Motivational Leadership: Never Expect of Others What You Do Not Expect of Yourself
I’ve often asked venture capitalists, “When you consider investments, do you bet on the jockey or the horse?” Is it the actual innovation or plan that is more important, or is it the implementation or leader who executes the plan? You need both, but most investors, if forced to choose, suggest having the right jockey to lead, enthuse, and engage to bring the plan to fruition is more important. It explains why when you Google the term leadership, you get countless entries. What could possibly be left to say?
After spending 40 years as a teacher, coach, principal, superintendent, and now an education non-profit leader, I’ve learned that simply saying we need better leadership is like a basketball coach asking his athletes to shoot better. What educators need are examples, skills, and guidance to make leadership work in an educational context. The skills, knowledge, and dispositions it takes for a teacher to be successful in the classroom with students are the same ones it takes for a superintendent to work successfully with various stakeholders. There’s no question that an educational leader is inextricably linked to the culture of the classroom, team, building, or district. There is no leadership without followership. And, the degree of followership is often determined by the actions, beliefs, attitudes, and working conditions that define the culture.

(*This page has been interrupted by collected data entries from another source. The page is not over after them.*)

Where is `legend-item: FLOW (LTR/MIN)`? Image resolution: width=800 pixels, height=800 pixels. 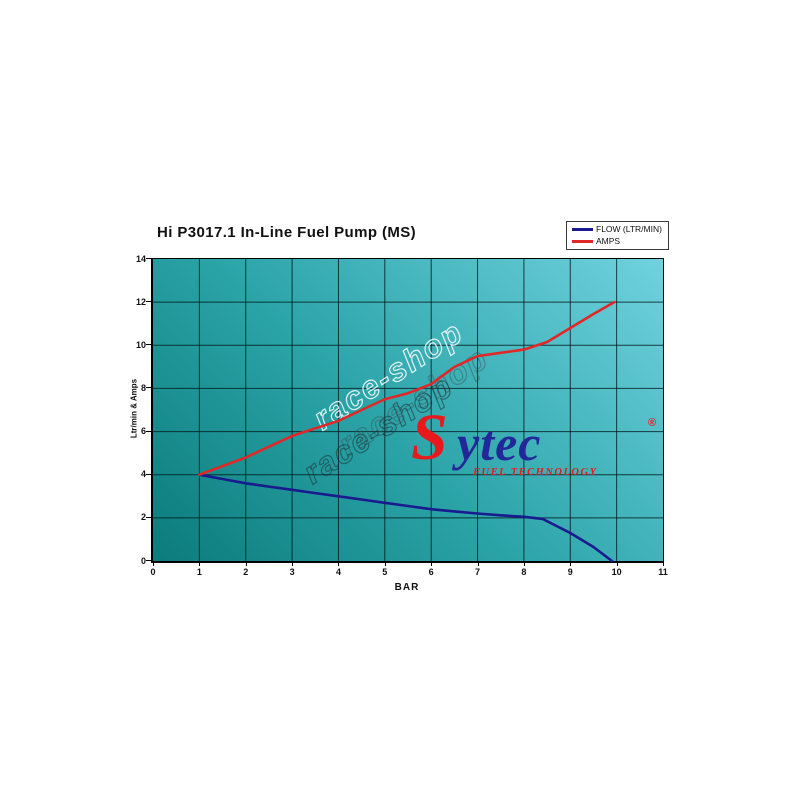
legend-item: FLOW (LTR/MIN) is located at coordinates (617, 230).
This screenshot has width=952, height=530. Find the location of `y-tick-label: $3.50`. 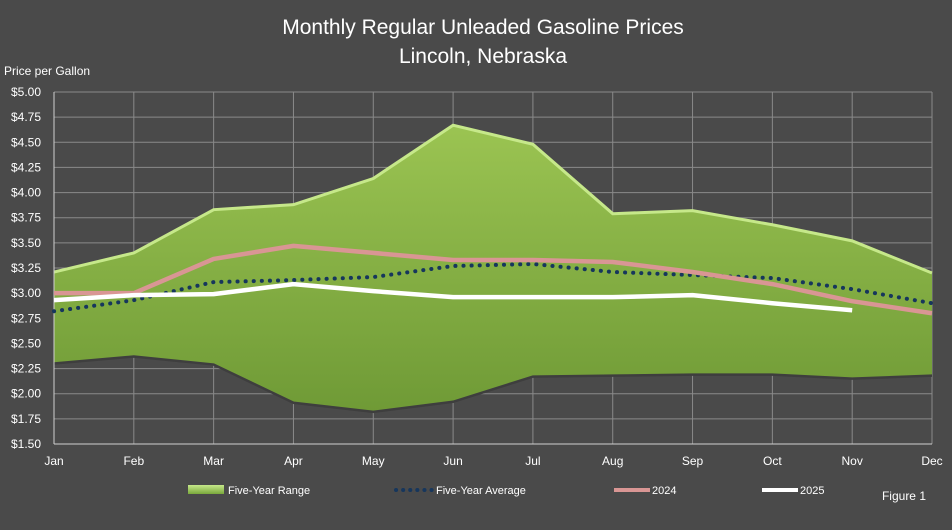

y-tick-label: $3.50 is located at coordinates (26, 243).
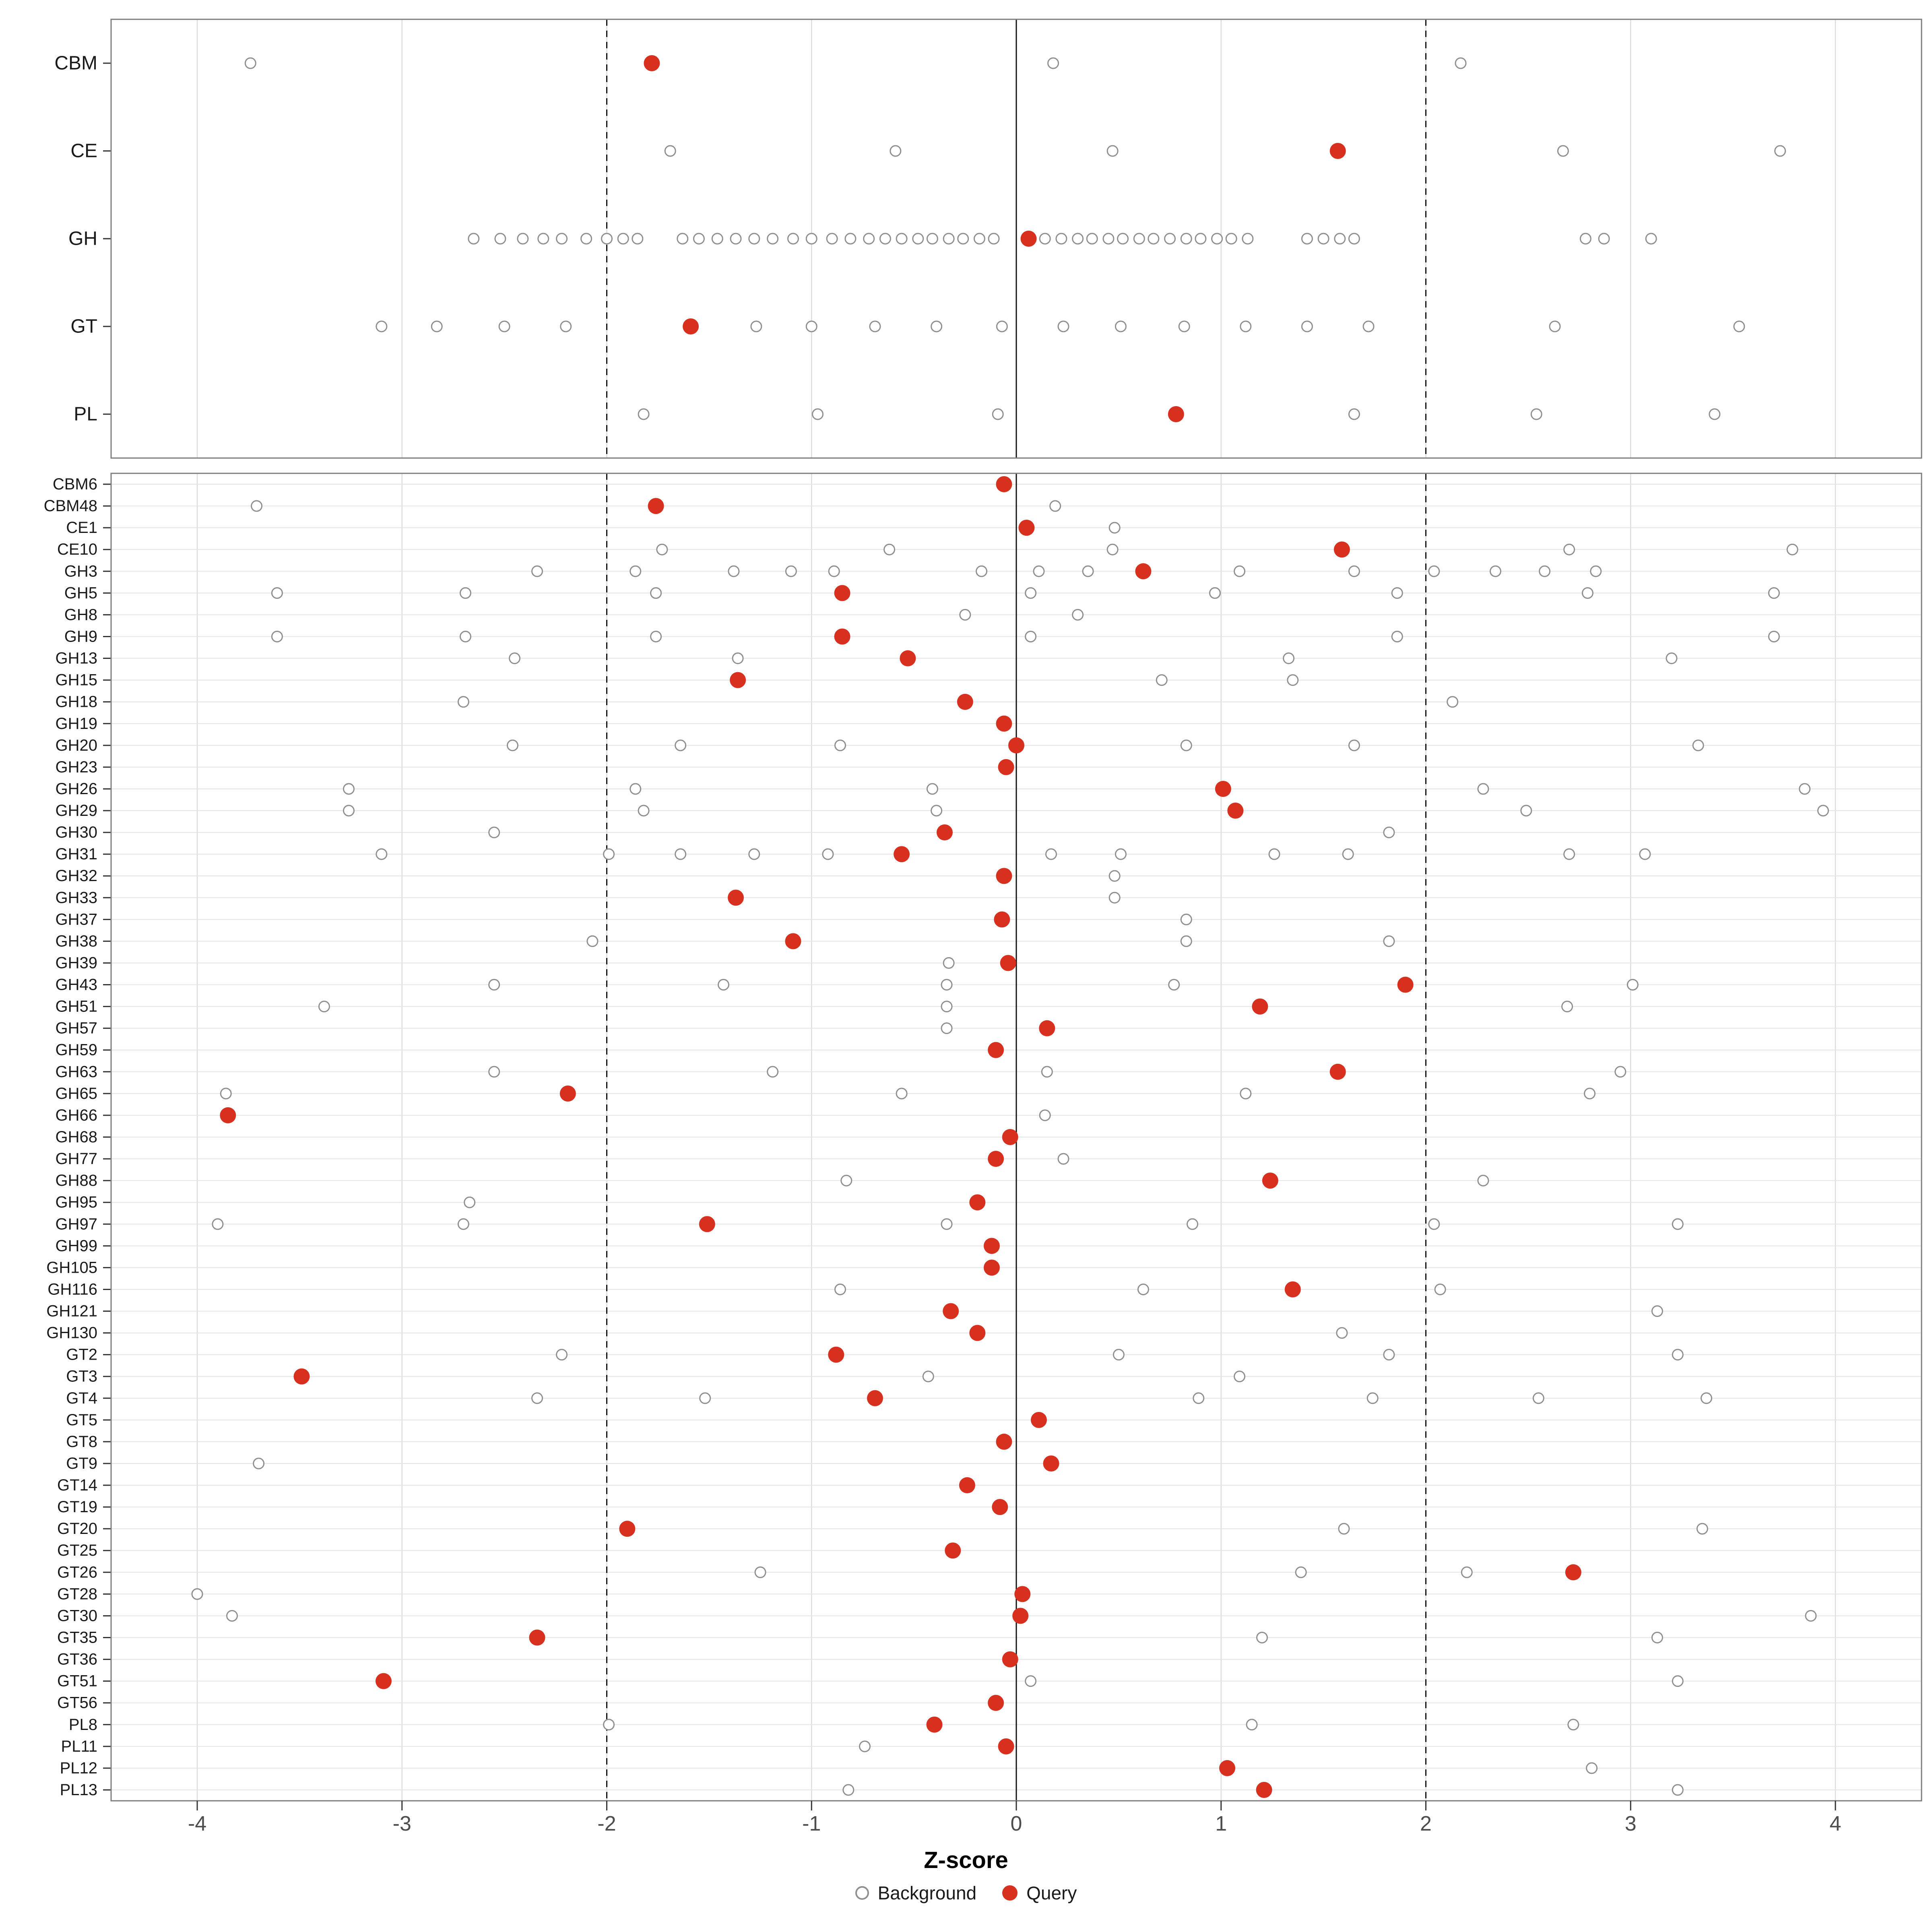 This screenshot has height=1932, width=1932. What do you see at coordinates (966, 1860) in the screenshot?
I see `x-axis-title: Z-score` at bounding box center [966, 1860].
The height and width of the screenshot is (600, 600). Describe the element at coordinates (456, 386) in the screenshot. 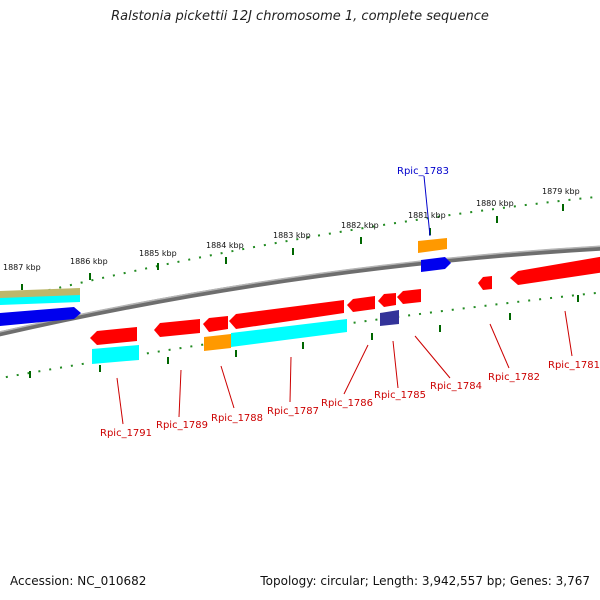

I see `gene-label-rpic-1784: Rpic_1784` at that location.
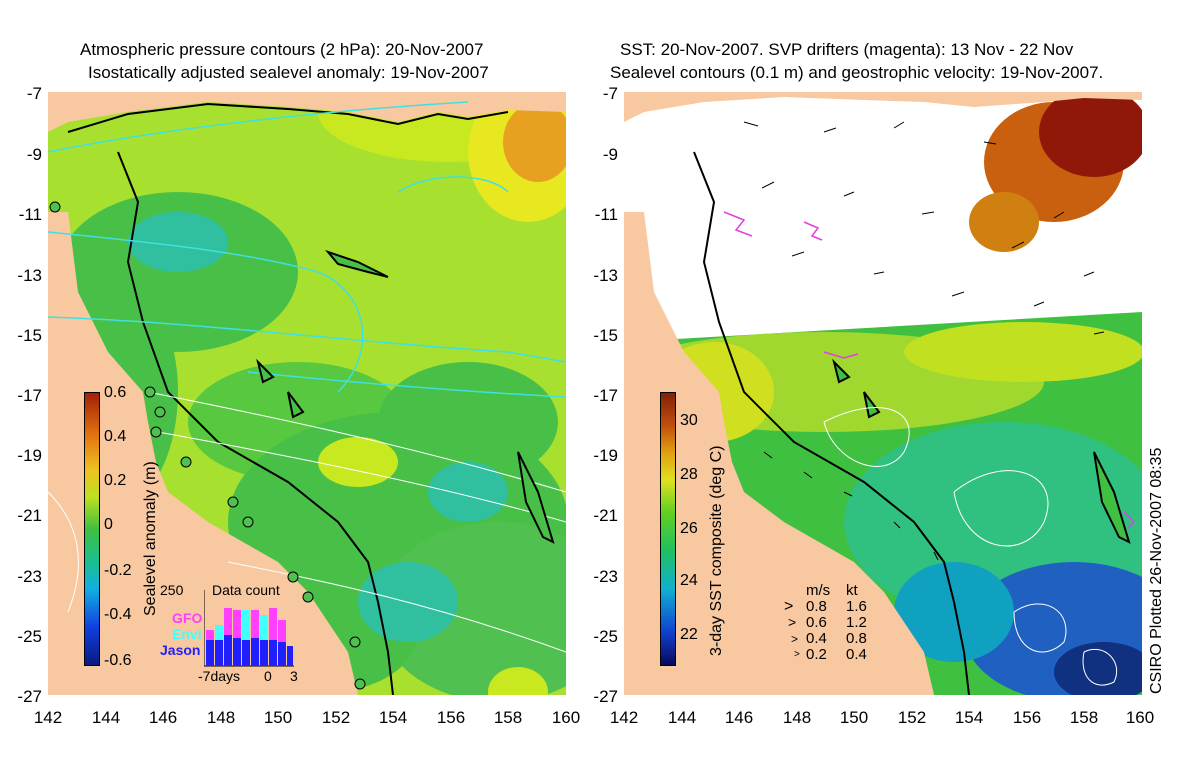 Image resolution: width=1200 pixels, height=780 pixels. What do you see at coordinates (969, 718) in the screenshot?
I see `right-lon-label: 154` at bounding box center [969, 718].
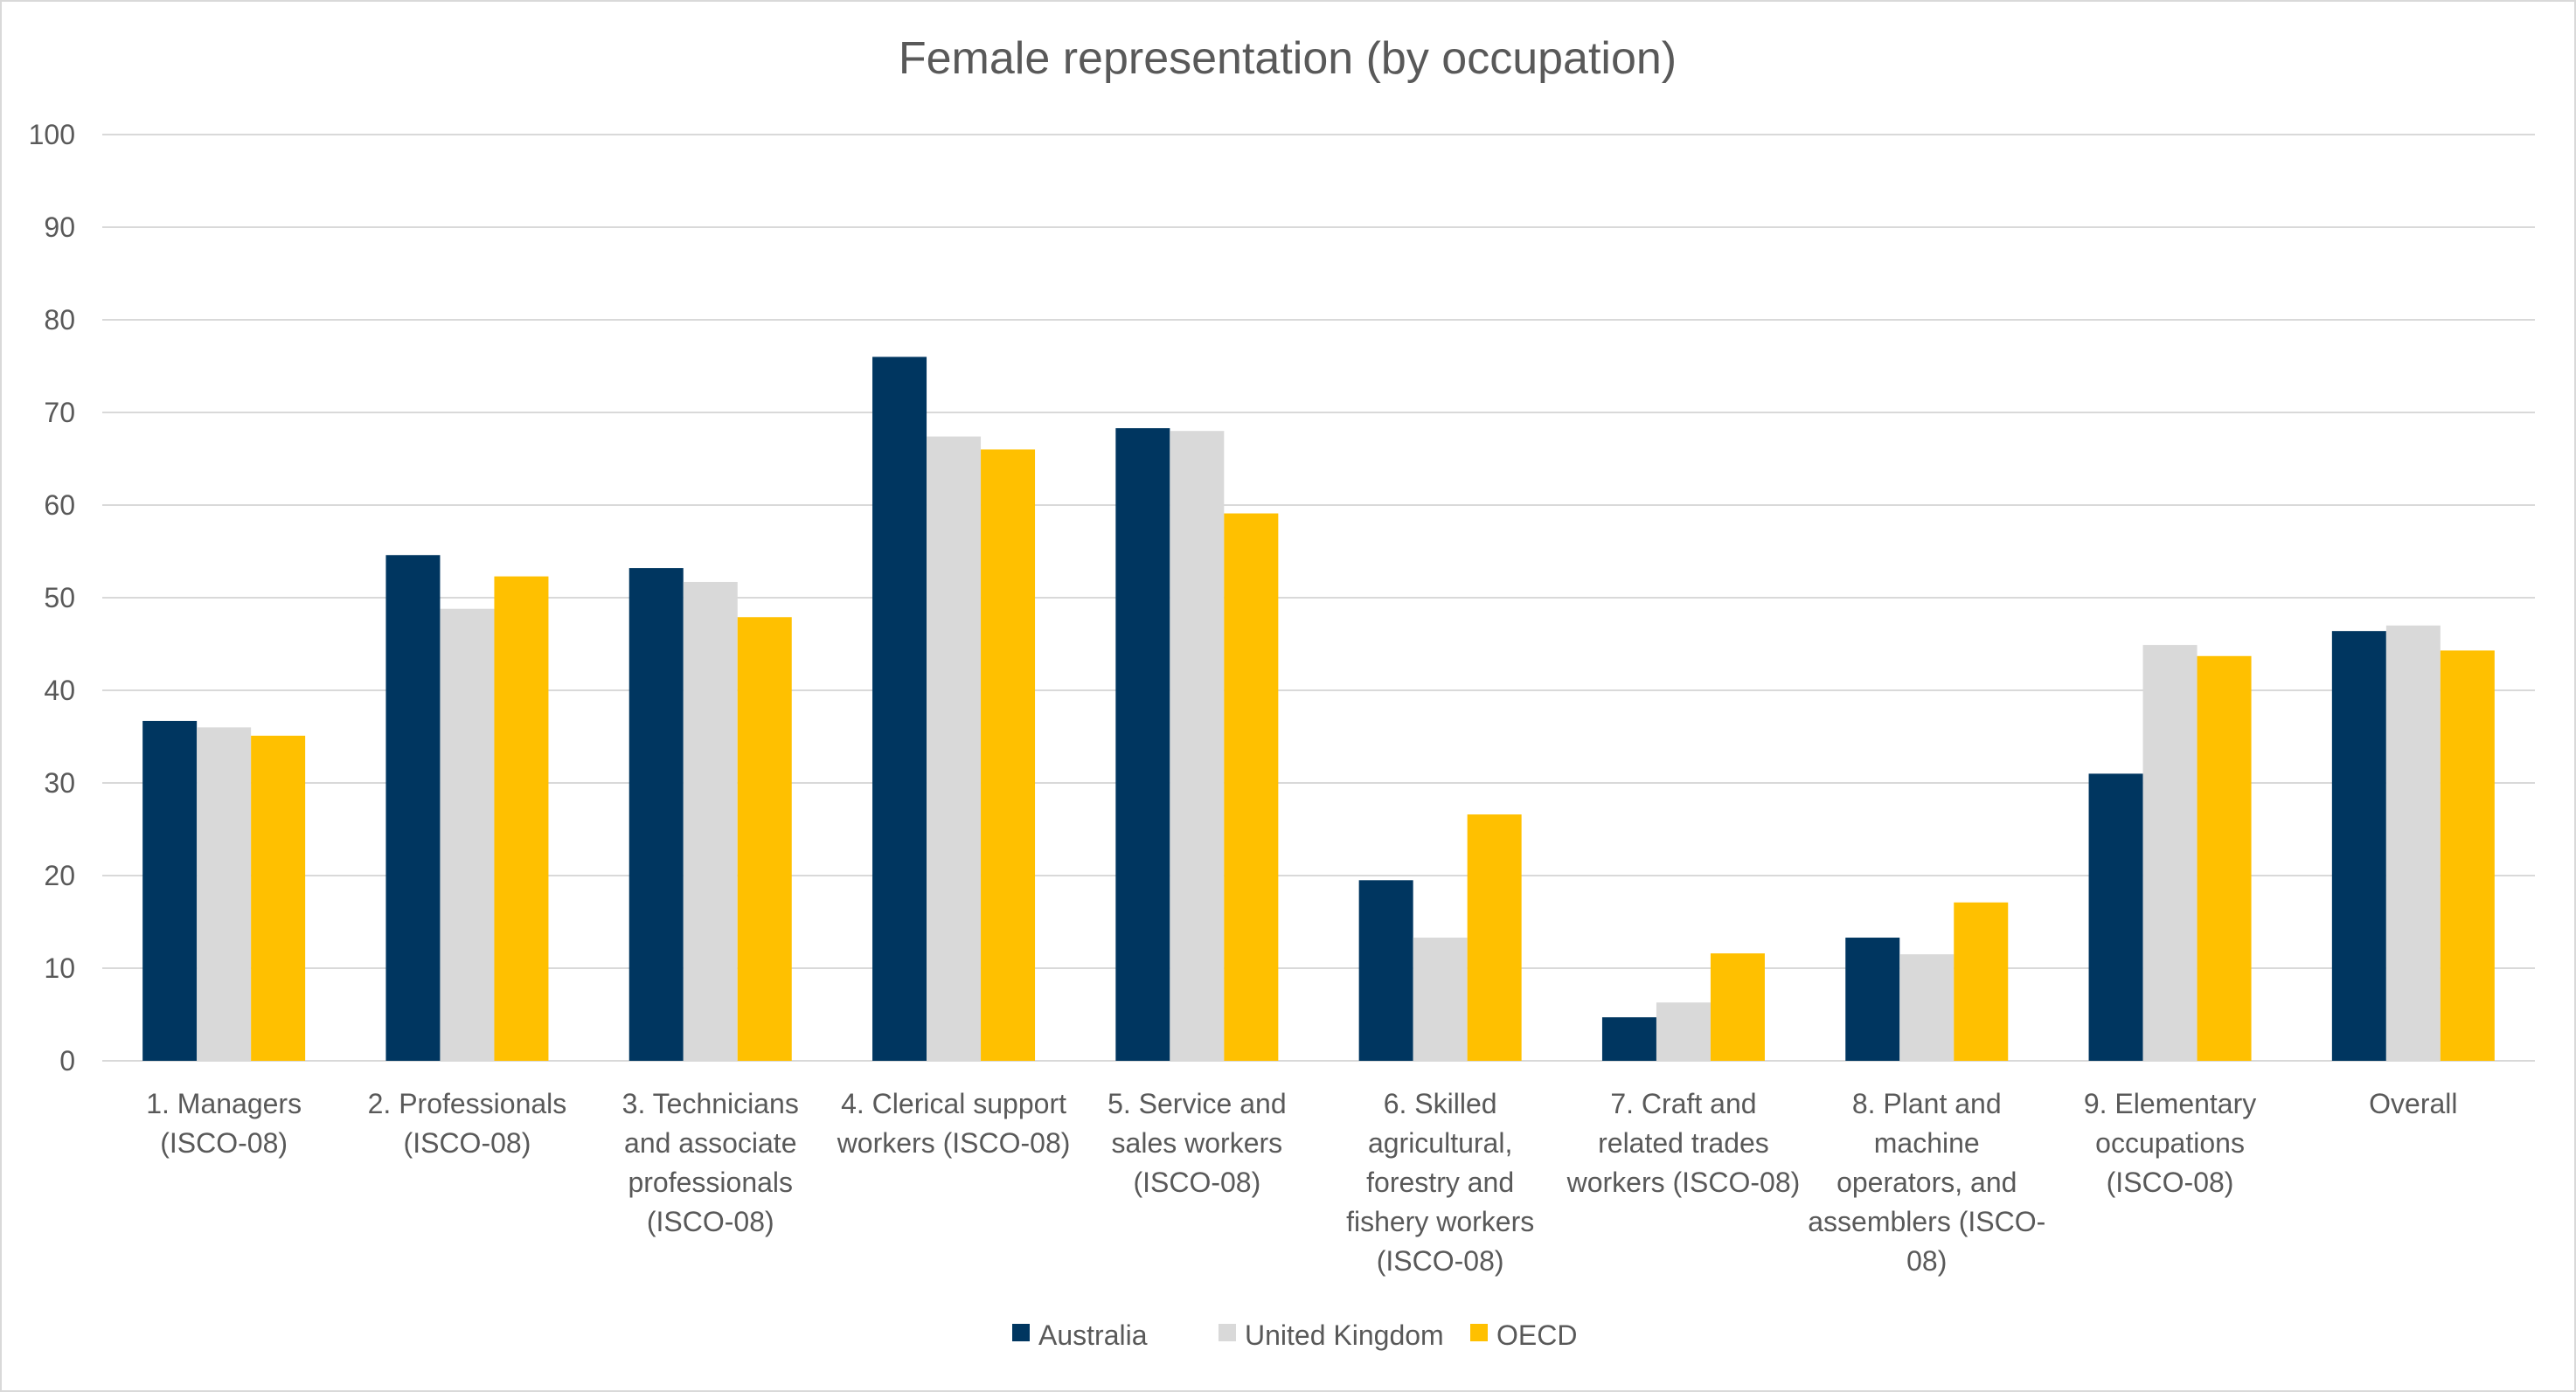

I would argue that the single most important factor in defining culture is what the leader does or doesn’t do on a regular basis. A leader’s actions can motivate or de-motivate, engage or disengage, involve or exclude, build trust or tear it down. President Eisenhower once defined leadership as “getting people to do what you want them to do because they want to do it.” So, how do you do that? In middle school, the same group of students often remains together but has different teachers. Why can one teacher get a completely different response than another teacher? It isn’t just the subject difference. The major variable is the teacher, and more importantly, the actions he or she directs to the group.
Years ago, as a young army officer, I was part of an exercise learning to properly use a gas mask in a real simulation. Our captain meticulously explained and demonstrated what was going to happen, how we would feel, and what we should do. The silence was eerie. But, just before the exercise began, I remember clearly what he said next: “If you get in there and start to panic or aren’t sure what to do, watch me. I’m going first.” How simple, yet profound. Leadership is ensuring that you never expect of others what you do not expect of yourself. If you want others to be enthusiastic, you need to be enthusiastic. If you want others to plan well, then you need to plan. You get what you give.
So there it is. The leader. The culture. The mission. How the intermix of these three are articulated, fostered, connected, recognized, and executed means the difference between success and failure, or at least something far less than success. Motivational leadership refers to those set of practices that cause people to want to follow you.